▸ **Your assignment**: Gather all lines with "table" from the records.

─── Data for the task

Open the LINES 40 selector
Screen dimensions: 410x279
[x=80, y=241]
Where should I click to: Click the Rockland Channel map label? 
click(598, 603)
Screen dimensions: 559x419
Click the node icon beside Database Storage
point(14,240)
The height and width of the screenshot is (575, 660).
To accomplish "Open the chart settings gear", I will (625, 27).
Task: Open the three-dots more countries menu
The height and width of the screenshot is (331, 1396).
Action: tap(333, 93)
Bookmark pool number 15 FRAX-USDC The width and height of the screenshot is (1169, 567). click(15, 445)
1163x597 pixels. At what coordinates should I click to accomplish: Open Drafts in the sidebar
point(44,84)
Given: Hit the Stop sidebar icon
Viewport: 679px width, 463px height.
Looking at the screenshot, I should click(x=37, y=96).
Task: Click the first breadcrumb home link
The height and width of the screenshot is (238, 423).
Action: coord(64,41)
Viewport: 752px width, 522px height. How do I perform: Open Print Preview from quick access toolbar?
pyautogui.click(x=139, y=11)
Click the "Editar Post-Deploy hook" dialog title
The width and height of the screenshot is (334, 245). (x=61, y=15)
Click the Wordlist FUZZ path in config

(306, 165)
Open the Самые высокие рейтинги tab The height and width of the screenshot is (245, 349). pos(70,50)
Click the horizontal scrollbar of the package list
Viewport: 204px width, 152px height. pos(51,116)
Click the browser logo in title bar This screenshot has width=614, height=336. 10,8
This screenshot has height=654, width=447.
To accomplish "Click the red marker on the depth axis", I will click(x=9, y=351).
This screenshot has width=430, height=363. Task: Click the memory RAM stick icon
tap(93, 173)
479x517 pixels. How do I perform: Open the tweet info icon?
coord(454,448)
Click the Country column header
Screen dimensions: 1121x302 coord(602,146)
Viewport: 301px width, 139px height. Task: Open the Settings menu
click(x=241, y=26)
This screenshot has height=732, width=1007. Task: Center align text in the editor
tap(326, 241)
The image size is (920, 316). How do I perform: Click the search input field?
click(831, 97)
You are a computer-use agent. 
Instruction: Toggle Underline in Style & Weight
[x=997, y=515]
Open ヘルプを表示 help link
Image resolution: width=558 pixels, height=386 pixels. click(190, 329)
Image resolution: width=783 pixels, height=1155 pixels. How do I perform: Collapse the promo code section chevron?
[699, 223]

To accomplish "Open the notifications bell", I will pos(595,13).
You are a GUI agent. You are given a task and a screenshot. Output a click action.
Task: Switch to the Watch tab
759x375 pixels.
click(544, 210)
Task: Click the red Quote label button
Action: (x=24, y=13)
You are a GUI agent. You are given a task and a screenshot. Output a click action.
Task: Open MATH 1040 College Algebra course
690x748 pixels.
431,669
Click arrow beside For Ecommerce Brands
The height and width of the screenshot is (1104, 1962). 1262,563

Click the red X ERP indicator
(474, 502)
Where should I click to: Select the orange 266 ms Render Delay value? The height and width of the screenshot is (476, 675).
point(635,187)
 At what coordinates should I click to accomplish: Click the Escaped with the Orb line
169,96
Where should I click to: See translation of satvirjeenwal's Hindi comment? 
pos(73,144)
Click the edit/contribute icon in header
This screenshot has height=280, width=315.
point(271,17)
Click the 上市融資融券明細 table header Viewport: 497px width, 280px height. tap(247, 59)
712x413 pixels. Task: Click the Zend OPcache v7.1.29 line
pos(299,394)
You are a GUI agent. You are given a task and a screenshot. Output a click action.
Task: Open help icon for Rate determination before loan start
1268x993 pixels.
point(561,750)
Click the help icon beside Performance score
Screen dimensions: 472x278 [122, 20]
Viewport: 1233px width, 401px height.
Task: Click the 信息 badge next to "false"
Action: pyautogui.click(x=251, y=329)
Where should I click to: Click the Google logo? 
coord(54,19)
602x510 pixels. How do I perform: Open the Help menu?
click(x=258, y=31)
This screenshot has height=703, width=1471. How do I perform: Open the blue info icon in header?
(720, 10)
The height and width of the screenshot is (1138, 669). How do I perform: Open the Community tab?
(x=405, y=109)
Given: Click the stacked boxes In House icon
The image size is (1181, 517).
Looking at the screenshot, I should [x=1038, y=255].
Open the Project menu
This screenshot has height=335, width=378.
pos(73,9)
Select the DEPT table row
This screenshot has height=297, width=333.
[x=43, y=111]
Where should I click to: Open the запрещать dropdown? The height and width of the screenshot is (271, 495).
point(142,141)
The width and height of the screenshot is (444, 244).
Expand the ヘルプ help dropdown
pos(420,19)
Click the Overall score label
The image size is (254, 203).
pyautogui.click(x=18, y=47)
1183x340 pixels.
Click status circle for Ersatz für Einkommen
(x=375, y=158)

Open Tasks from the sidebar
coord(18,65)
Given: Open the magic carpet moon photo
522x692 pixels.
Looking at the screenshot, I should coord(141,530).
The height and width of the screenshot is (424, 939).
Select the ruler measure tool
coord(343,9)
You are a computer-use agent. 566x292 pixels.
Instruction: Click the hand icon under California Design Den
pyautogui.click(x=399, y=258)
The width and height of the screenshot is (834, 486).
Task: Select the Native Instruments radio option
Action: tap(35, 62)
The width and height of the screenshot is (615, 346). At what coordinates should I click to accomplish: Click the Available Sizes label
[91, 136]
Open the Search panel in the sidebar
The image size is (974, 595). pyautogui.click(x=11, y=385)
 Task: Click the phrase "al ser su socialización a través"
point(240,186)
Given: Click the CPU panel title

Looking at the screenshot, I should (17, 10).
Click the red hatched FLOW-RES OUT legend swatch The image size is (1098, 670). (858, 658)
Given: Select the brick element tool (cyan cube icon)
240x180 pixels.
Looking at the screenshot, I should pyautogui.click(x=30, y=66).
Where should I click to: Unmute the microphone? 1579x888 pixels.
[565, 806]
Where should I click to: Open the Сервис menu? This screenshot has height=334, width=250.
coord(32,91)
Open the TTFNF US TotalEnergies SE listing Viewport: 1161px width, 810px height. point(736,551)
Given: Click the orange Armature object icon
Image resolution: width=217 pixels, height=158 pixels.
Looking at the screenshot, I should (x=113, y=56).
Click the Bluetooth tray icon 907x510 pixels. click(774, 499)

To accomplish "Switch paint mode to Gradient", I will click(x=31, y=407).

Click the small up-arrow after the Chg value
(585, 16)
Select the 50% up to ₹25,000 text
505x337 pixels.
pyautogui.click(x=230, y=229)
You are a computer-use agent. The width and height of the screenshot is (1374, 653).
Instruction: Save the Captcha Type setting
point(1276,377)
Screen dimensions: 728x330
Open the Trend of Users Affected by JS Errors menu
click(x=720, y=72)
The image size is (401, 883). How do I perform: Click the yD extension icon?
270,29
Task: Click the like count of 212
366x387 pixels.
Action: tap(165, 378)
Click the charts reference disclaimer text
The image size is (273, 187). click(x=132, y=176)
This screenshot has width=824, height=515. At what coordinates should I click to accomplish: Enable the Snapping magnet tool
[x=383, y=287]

──────

▸ **Answer section**:
Click the 上市融資融券明細 table header Viewport: 497px width, 280px height. tap(247, 59)
Select the DEPT table row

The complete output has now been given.